Hi, I think you didn't completely download the datasets from the red one. As you said, imagenet21k_resized.tar.gz has 280.51 GB, if you download it completely, it should include 3 folders after decompression, i.e., imagenet21k_train
, imagenet21k_val
, imagenet_21k_small_calsses
.
On my end, after decompression, the sizes are:
- imagenet21k_small_calsses: 33G
- imagenet21k_val: 12G
- imagenet21k_small_calsses: 250G
Please check the size of your imagenet_21k_small_calsses folder. If it's significantly less than 280G, that indicates the full archive was not downloaded.

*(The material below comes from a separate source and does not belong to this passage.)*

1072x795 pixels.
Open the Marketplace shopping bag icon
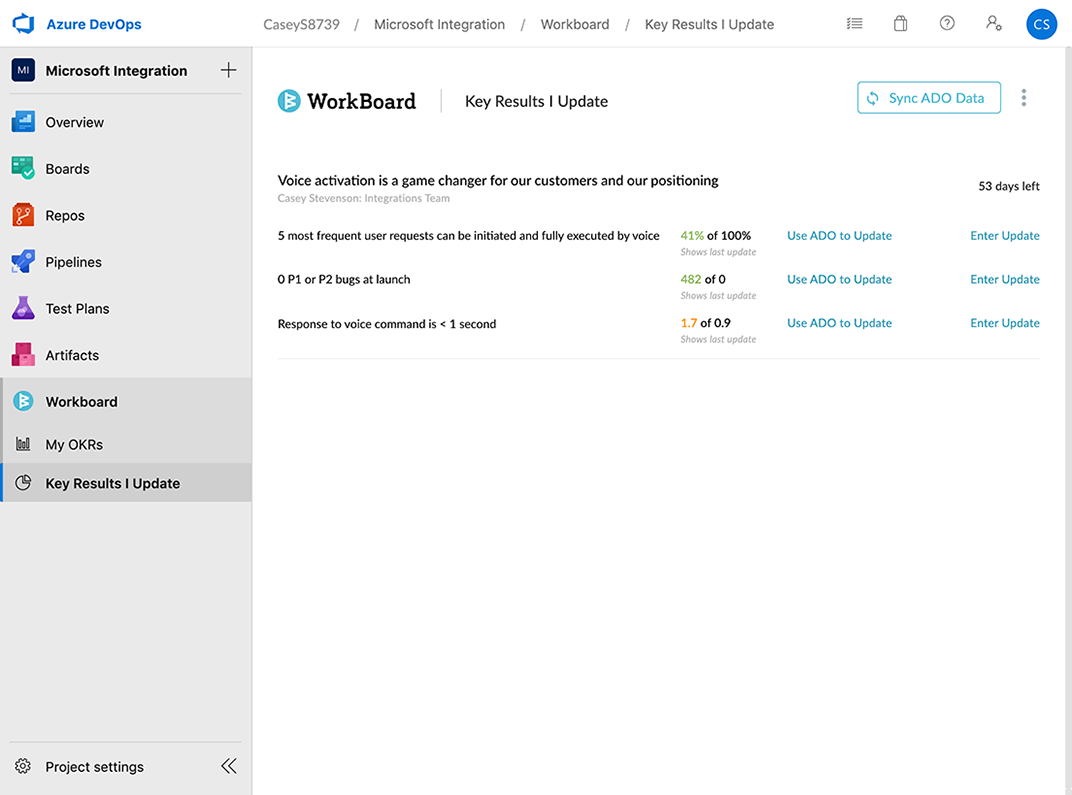(x=900, y=23)
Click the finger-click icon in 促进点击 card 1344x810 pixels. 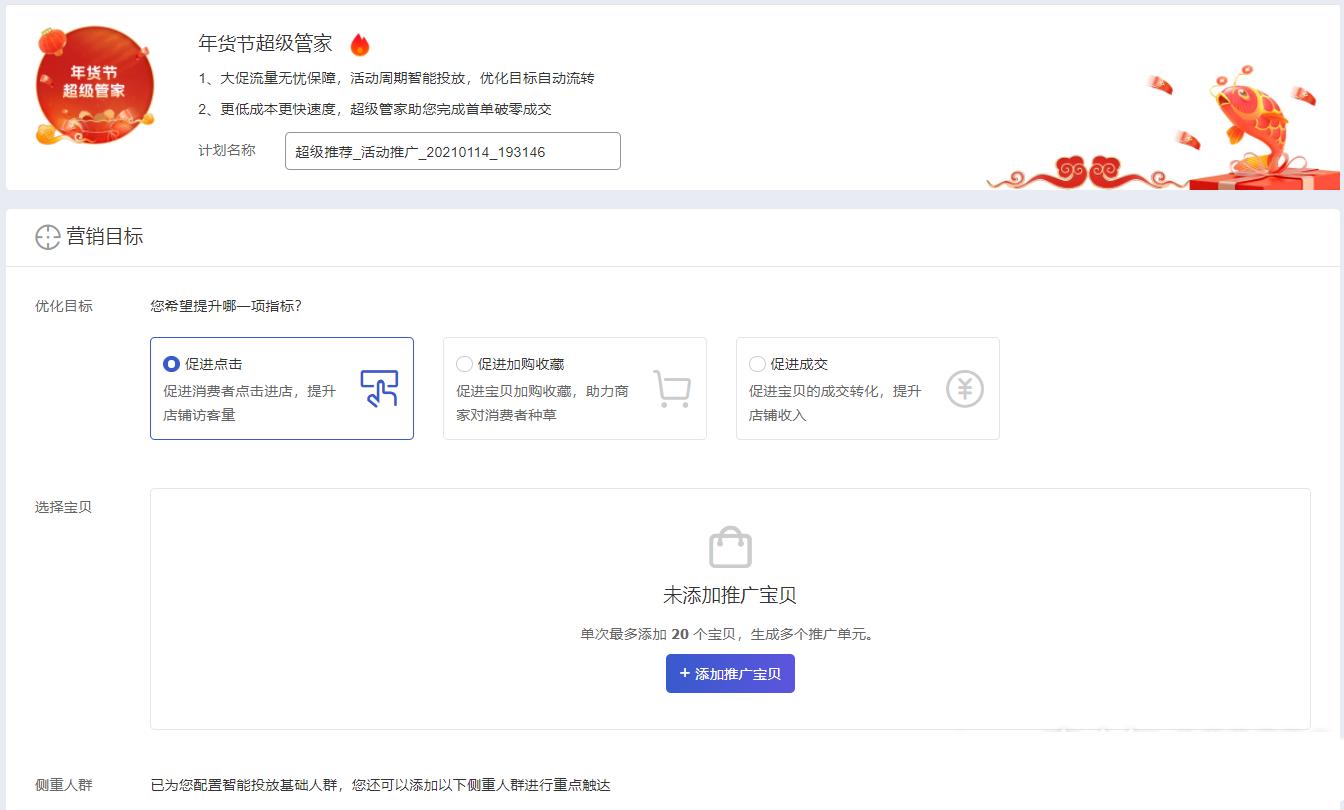379,387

Hi, I think you didn't completely download the datasets from the red one. As you said, imagenet21k_resized.tar.gz has 280.51 GB, if you download it completely, it should include 3 folders after decompression, i.e.,
imagenet21k_train
,imagenet21k_val
,imagenet_21k_small_calsses
.On my end, after decompression, the sizes are:
- imagenet21k_small_calsses: 33G
- imagenet21k_val: 12G
- imagenet21k_small_calsses: 250G
Please check the size of your imagenet_21k_small_calsses folder. If it's significantly less than 280G, that indicates the full archive was not downloaded.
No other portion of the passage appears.